> _Exercise prompt_: Repeat only the lines below from the one that contains "This screenshot has height=517, width=810." through the final line, exactly. Omit pictures.

◆ ◆ ◆

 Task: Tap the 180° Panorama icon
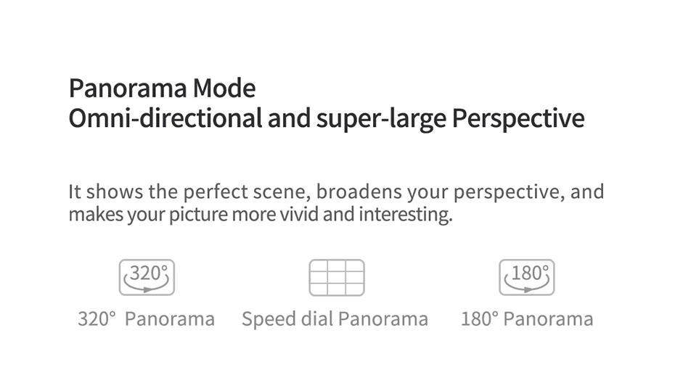526,277
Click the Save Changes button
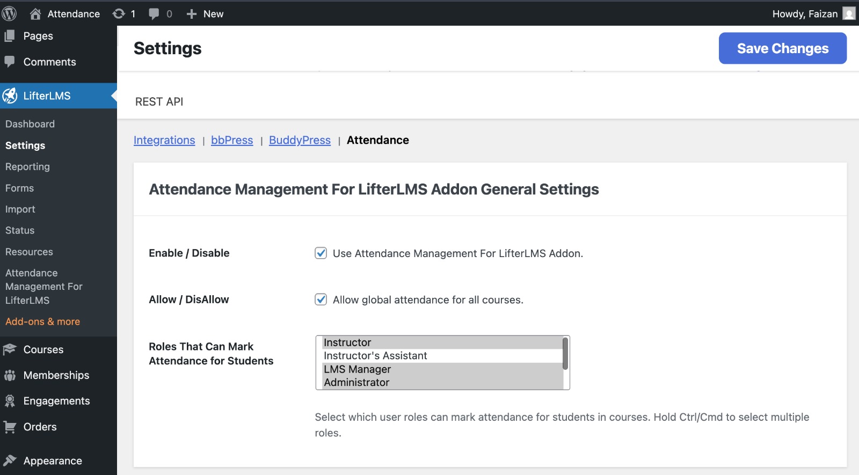 pos(782,48)
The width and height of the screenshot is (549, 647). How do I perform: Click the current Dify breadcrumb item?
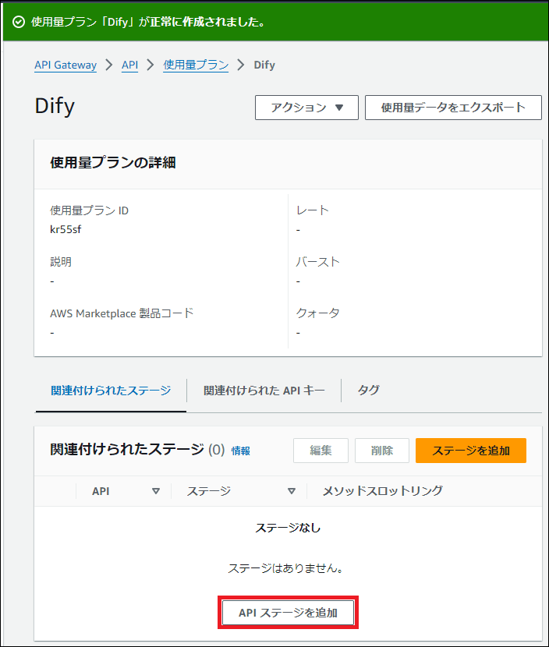point(264,65)
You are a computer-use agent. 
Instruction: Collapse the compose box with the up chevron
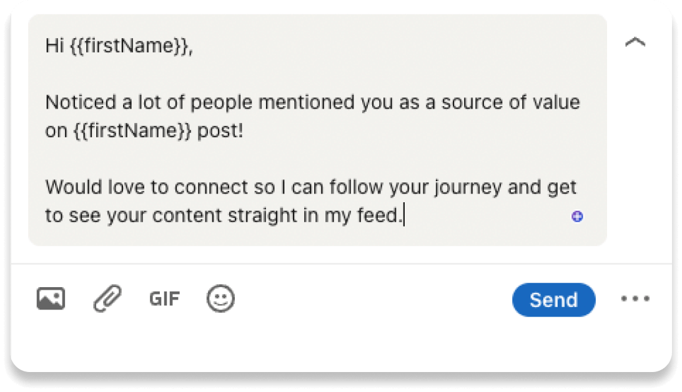point(635,42)
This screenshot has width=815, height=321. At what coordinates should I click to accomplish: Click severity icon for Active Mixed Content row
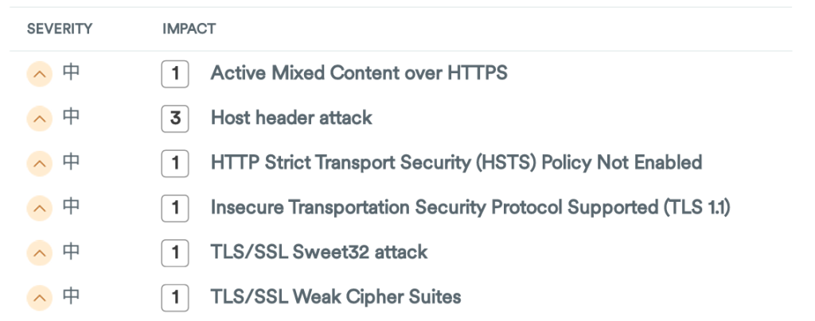pos(39,75)
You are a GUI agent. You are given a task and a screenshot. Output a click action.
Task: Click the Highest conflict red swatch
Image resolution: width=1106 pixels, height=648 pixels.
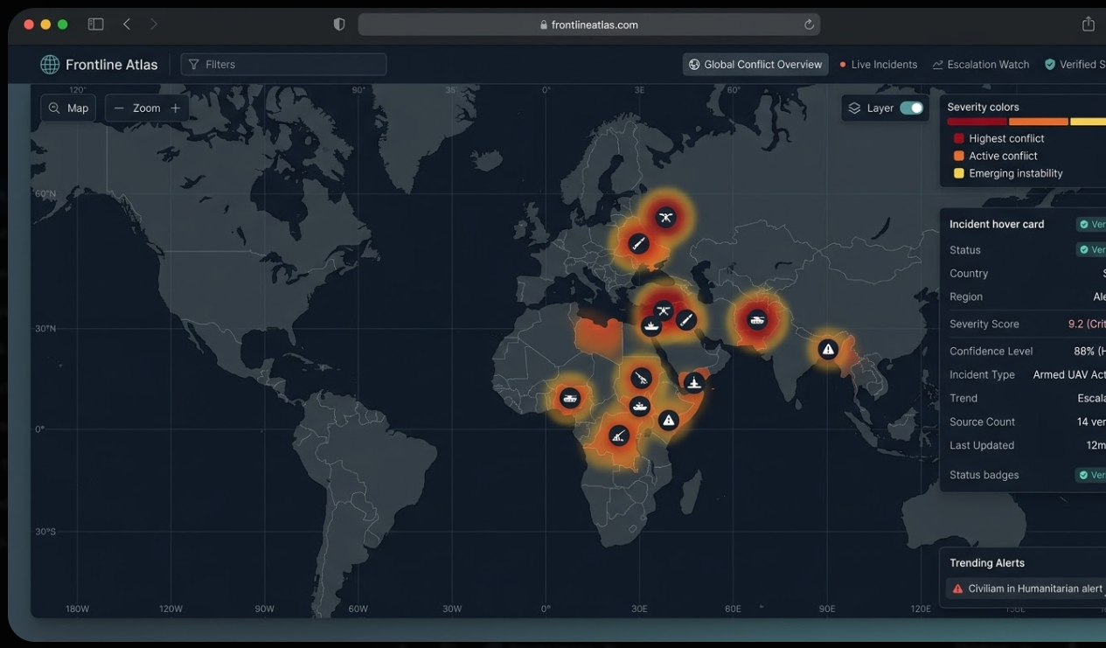[959, 138]
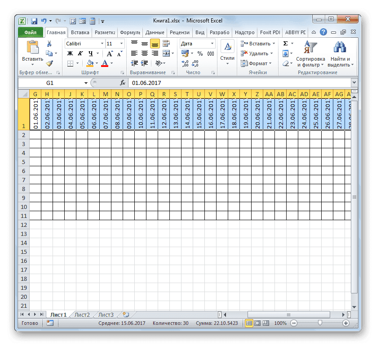Screen dimensions: 376x346
Task: Open the Дата number format dropdown
Action: coord(212,43)
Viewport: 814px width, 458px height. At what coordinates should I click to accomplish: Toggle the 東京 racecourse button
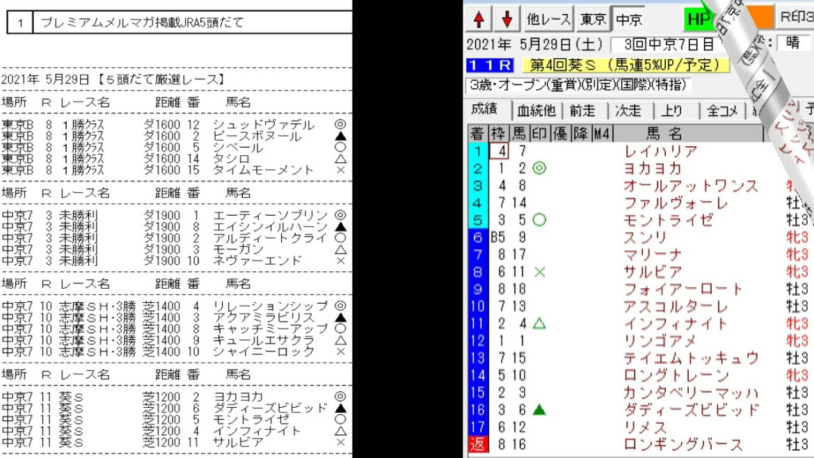(595, 19)
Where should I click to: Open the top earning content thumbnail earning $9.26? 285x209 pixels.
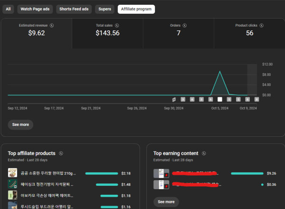162,173

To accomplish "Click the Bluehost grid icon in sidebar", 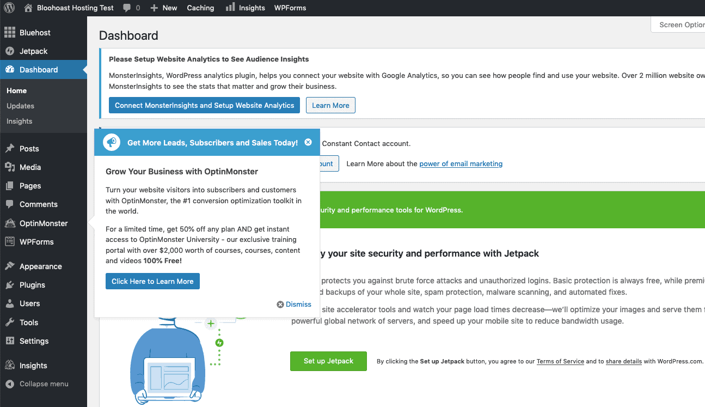I will click(x=10, y=33).
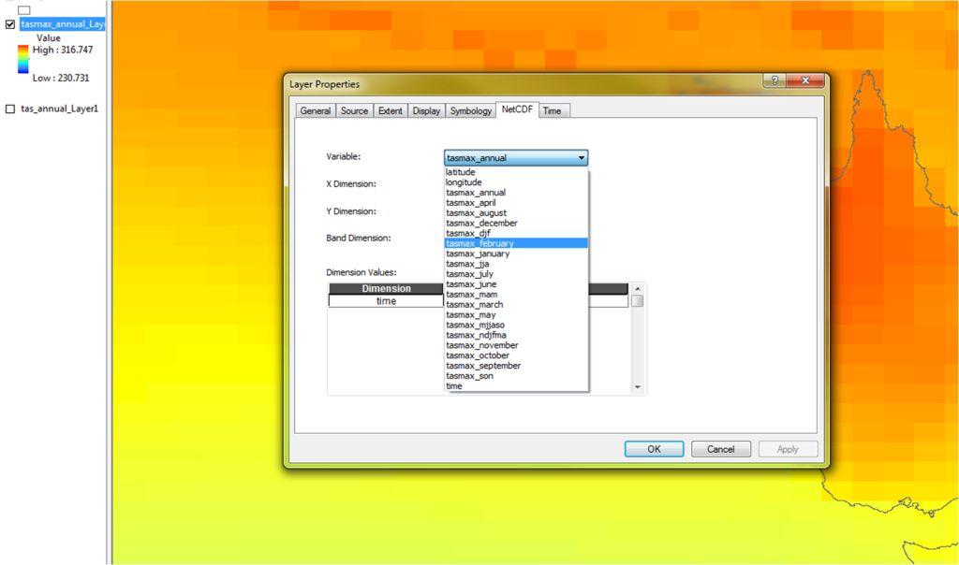Click the OK button

tap(654, 449)
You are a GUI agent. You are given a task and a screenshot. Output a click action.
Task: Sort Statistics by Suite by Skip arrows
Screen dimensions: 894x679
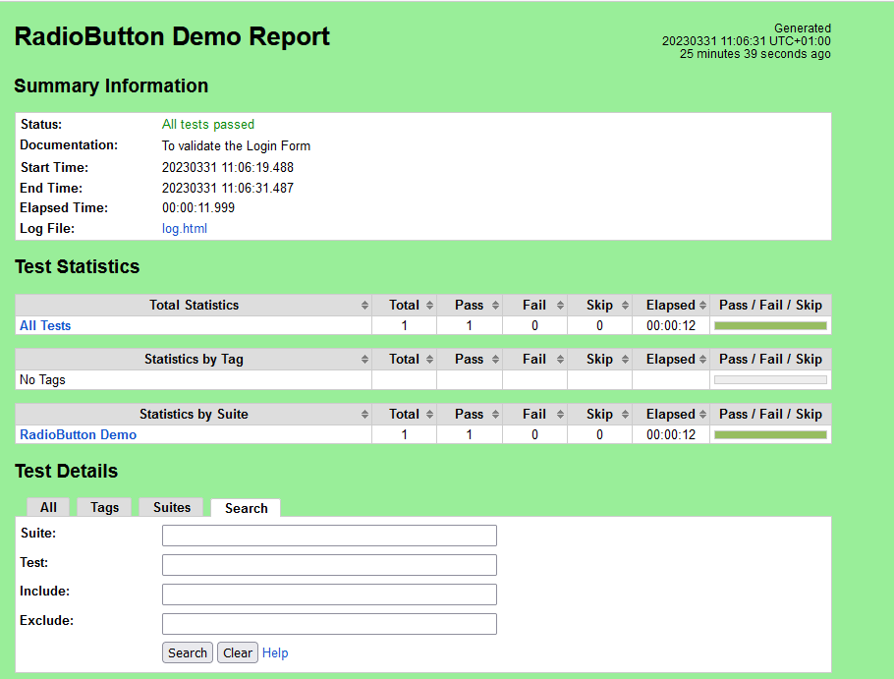(x=625, y=415)
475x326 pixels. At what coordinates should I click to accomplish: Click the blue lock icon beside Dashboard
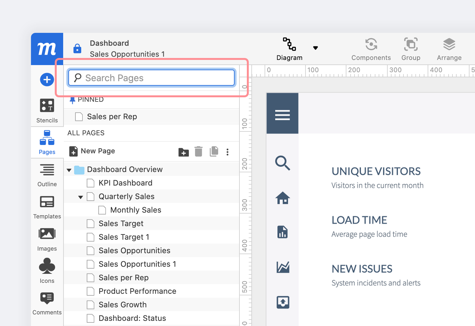(x=77, y=48)
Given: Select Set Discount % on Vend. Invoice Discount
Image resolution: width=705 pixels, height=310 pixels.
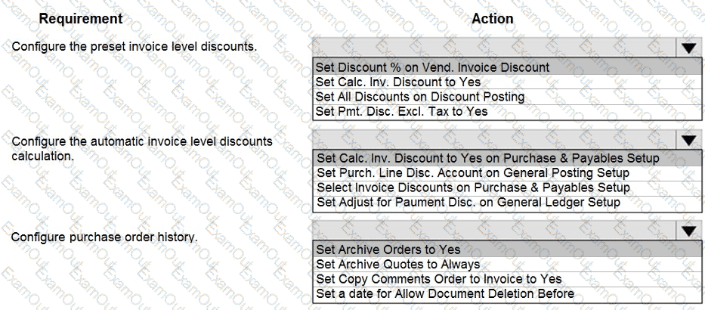Looking at the screenshot, I should (432, 67).
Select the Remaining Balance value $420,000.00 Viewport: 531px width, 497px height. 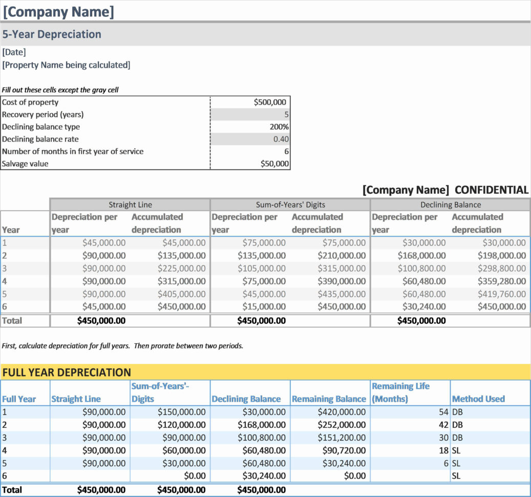(343, 411)
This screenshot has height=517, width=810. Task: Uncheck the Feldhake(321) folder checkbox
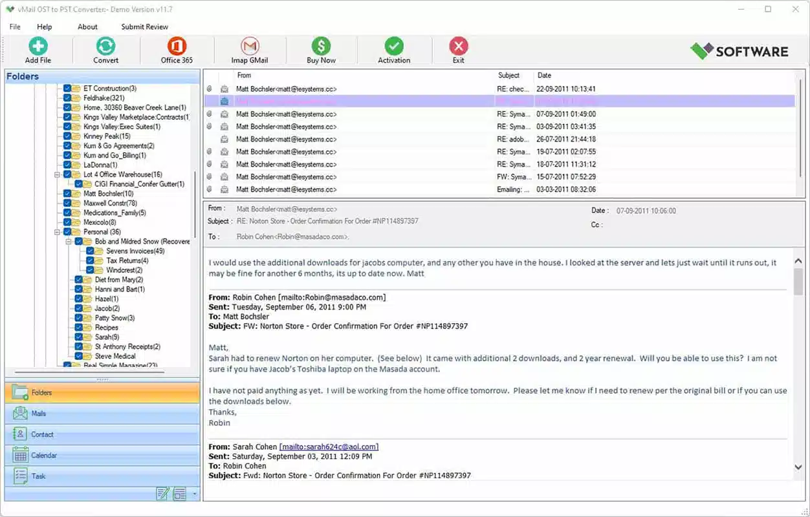pyautogui.click(x=68, y=98)
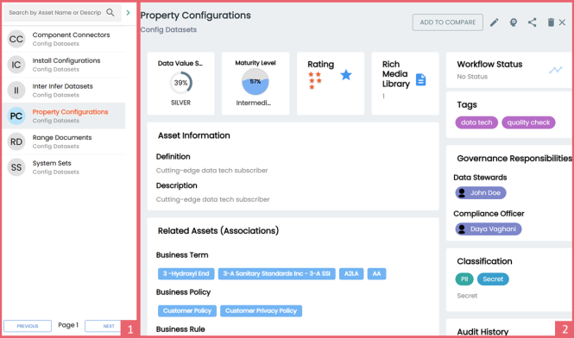Click the quality check tag
The width and height of the screenshot is (574, 338).
(x=528, y=122)
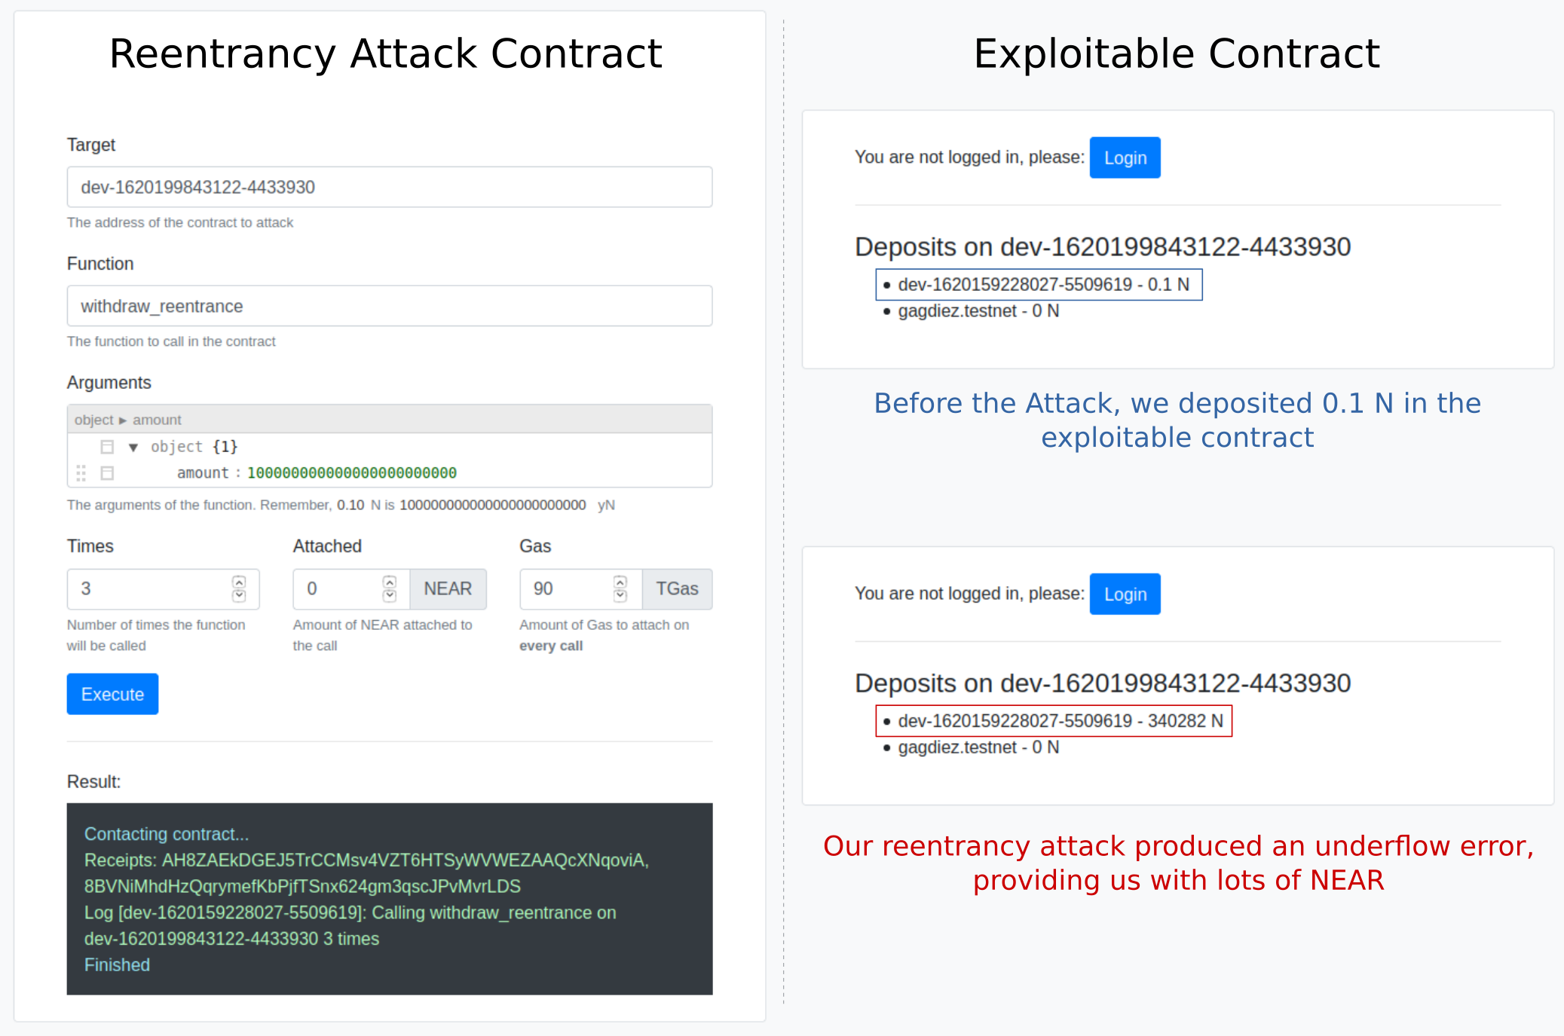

◆ ◆ ◆

> _Answer box_:
This screenshot has height=517, width=810. Task: Uncheck the Feldhake(321) folder checkbox
pyautogui.click(x=68, y=98)
Click the quality check tag
The width and height of the screenshot is (574, 338).
(x=528, y=122)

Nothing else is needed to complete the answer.